May's visit was even more discouraging. Yes, wildlife and flowers could be found; and some areas looked as if they could sustain life; but there were many areas that just looked dead and devoid of any living thing. Vast areas were covered with nothing but dirt and stubble from dried vegetation.

It has been two years now since I saw a kit fox at Carrizo. While these charismatic animals are primarily nocturnal, I've been lucky enough to have had some brief encounters that made my visits special. The pronghorn population has decreased and most of them spend their time in California Valley, an area to the north of Carrizo where there is better grass for grazing. And the number of reptiles seems way down. I saw only one snake this year and that one was roadkill. Even bird numbers seem to have dropped.

The southern half of Carrizo has always been less populated from a wildlife standpoint than the northern half. However, that was never more pronounced than on this trip. As we drove out after dark, I remember past visits when we saw so much wildlife on the road that we were stopping every few feet to avoid hopping kangaroo rats and zigzagging jackrabbits. We saw short eared owls and barn owls, and insects were pelting our windshield.

This time we had one area where we saw many jackrabbits and thankfully some juvenile kangaroo rats, the keystone species of Carrizo. But for the last 12 miles or so of our journey, we only encountered one kangaroo rat and no rabbits. And owls seem to be a thing of the past. It was very sad and yes, scary.

However, I don't actually think all that wildlife has gone. More likely, it is migrating. The main road through Carrizo travels the lowest part of the plain, and probably the driest. If you take one of the roads leading up to the hills, things improve considerably. It looks much more hospitable and you see and hear a lot more wildlife. It does take more effort to go into these areas as the roads are narrower and in some cases, in poor shape. And it makes a visit somewhat different.

So what did I see on this short trip to Carrizo? Lots of red tailed hawks, a decent number of adorable antelope squirrels and at least six coyotes, more than I've ever seen there. I also saw elk and pronghorn so I can't really say that I didn't have a good visit.

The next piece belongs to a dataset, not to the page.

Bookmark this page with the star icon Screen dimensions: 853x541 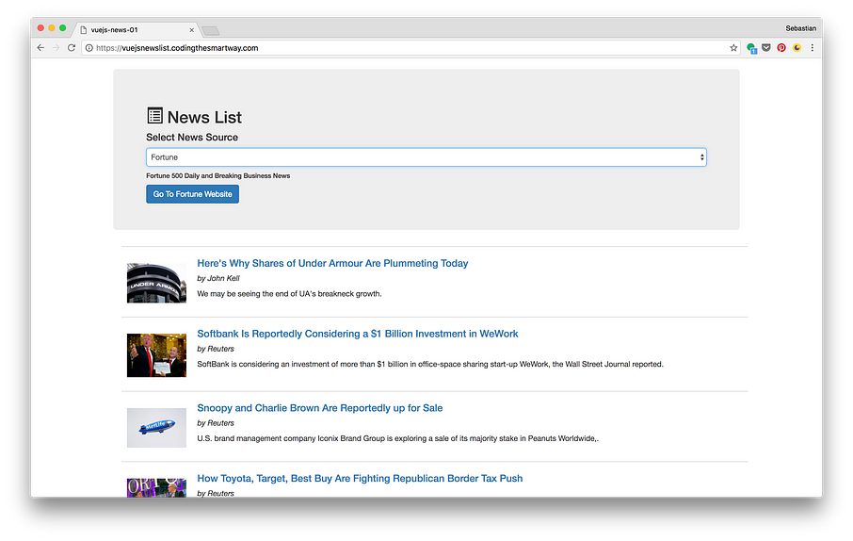coord(733,48)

And I saw a couple of blooming plants that I hadn't seen at Carrizo before. These included some beautiful woollystars (several very nice patches in different areas) and quite a few lovely small buckwheat plants (I'm waiting for confirmation on ID's on these).

It's difficult as a naturalist to go out and visit areas that you once loved and see them suffering whether it be from climate change, wildfire, degradation, trashing or development. On the other hand, we are the eyes and ears of the planet and its wildlife. It is my hope that our observations will help those who have the power to help wildlife continue to thrive in our world.